Reputation: 149
I have a flattened incoming data in the below format in my parquet file:
I want to convert it into the below format where I am non-flattening my structure:
I tried the following:
Dataset<Row> rows = df.select(col("id"), col("country_cd"),
explode(array("fullname_1", "fullname_2")).as("fullname"),
explode(array("firstname_1", "firstname_2")).as("firstname"));
But it gives the below error:
Exception in thread "main" org.apache.spark.sql.AnalysisException: Only one generator allowed per select clause but found 2: explode(array(fullname_1, fullname_2)), explode(array(firstname_1, firstname_2));
I understand it is because you cannot use more than 1 explode in a query. I am looking for options to do the above in Spark Java.
Upvotes: 2
Views: 6866
Reputation: 3088
You need to wrap first and last names into an array of structs, which you later then explode:
Dataset<Row> rows = df.select(col("id"), col("country_cd"),
explode(
array(
struct(
col("firstname_1").as("firstname"), col("fullname_1").as("fullname")),
struct(
col("firstname_2").as("firstname"), col("fullname_2").as("fullname"))
)
)
)
This way you'll get fast narrow transformation, have Scala/Python/R portability and it should run quicker than the df.flatMap
solution, which will turn Dataframe to an RDD, which Query Optimizer cannot improve. There might be additional pressure from Java Garbage Collector because of copying from unsafe byte arrays to java objects.
Upvotes: 3
Reputation: 14379
As a database person, I like to use set-based operations for things like this, eg union
val df = Seq(
("1", "USA", "Lee M", "Lee", "Dan A White", "Dan"),
("2", "CAN", "Pate Poland", "Pate", "Don Derheim", "Don")

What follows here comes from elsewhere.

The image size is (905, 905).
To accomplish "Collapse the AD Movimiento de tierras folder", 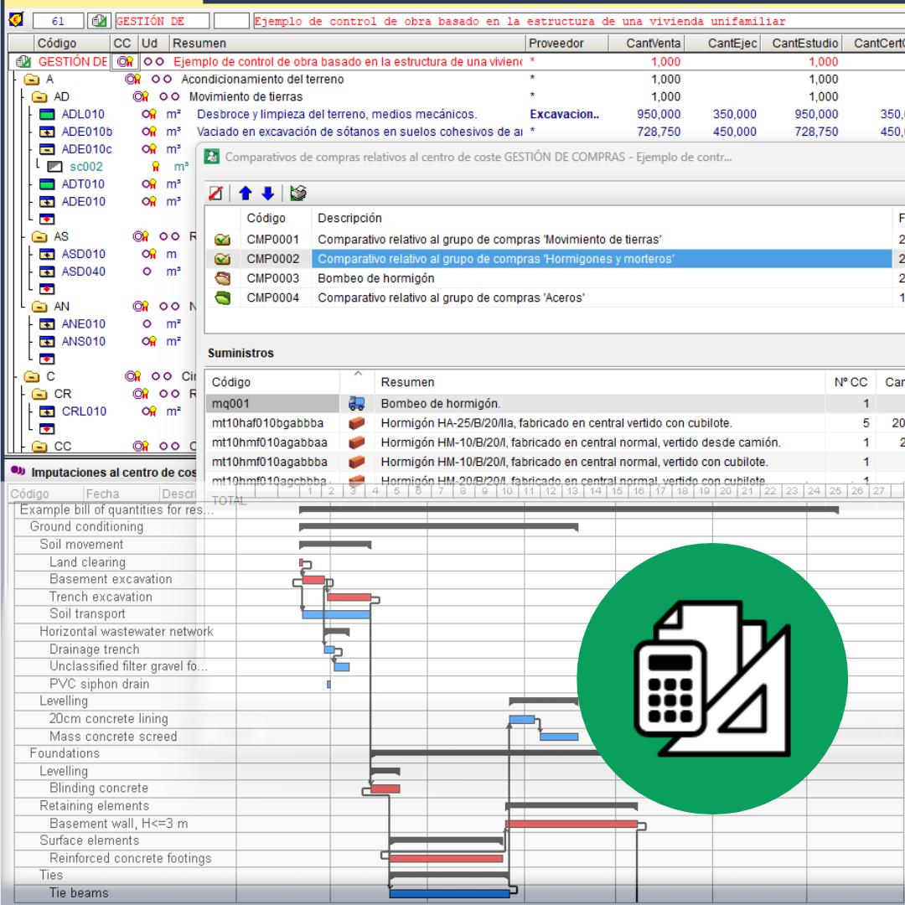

).toDF("id", "country_code", "fullname_1", "firstname_1", "fullname_2", "firstname_2")
val df_new = df
.select("id", "country_code", "fullname_1", "firstname_1").union(df.select("id", "country_code", "fullname_2", "firstname_2"))
.orderBy("id")
df_new.show
df.createOrReplaceTempView("tmp")
Or the equivalent SQL:
%sql
SELECT id, country_code, fullname_1 AS fullname, firstname_1 AS firstname
FROM tmp
UNION
SELECT id, country_code, fullname_2, firstname_2
FROM tmp
My results:
I suppose one advantage over the flatMap technique is you don't have to specify the datatypes and it appears simpler on the face of it. It's up to you of course.
Upvotes: 1
Reputation: 2495
This type of problem is most easily solved with a .flatMap()
. A .flatMap()
is like a .map()
except that it allows you to output n records for each input record, as opposed to a 1:1 ratio.
val df = Seq(
(1, "USA", "Lee M", "Lee", "Dan A White", "Dan"),
(2, "CAN", "Pate Poland", "Pate", "Don Derheim", "Don")
).toDF("id", "country_code", "fullname_1", "firstname_1", "fullname_2", "firstname_2")
df.flatMap(row => {
val id = row.getAs[Int]("id")
val cc = row.getAs[String]("country_code")
Seq(
(id, cc, row.getAs[String]("fullname_1"), row.getAs[String]("firstname_1")),
(id, cc, row.getAs[String]("fullname_1"), row.getAs[String]("firstname_1"))
)
}).toDF("id", "country_code", "fullname", "firstname").show()
This results in the following:
+---+------------+-----------+---------+
| id|country_code| fullname|firstname|
+---+------------+-----------+---------+
| 1| USA| Lee M| Lee|
| 1| USA| Lee M| Lee|
| 2| CAN|Pate Poland| Pate|
| 2| CAN|Pate Poland| Pate|
+---+------------+-----------+---------+
Upvotes: 5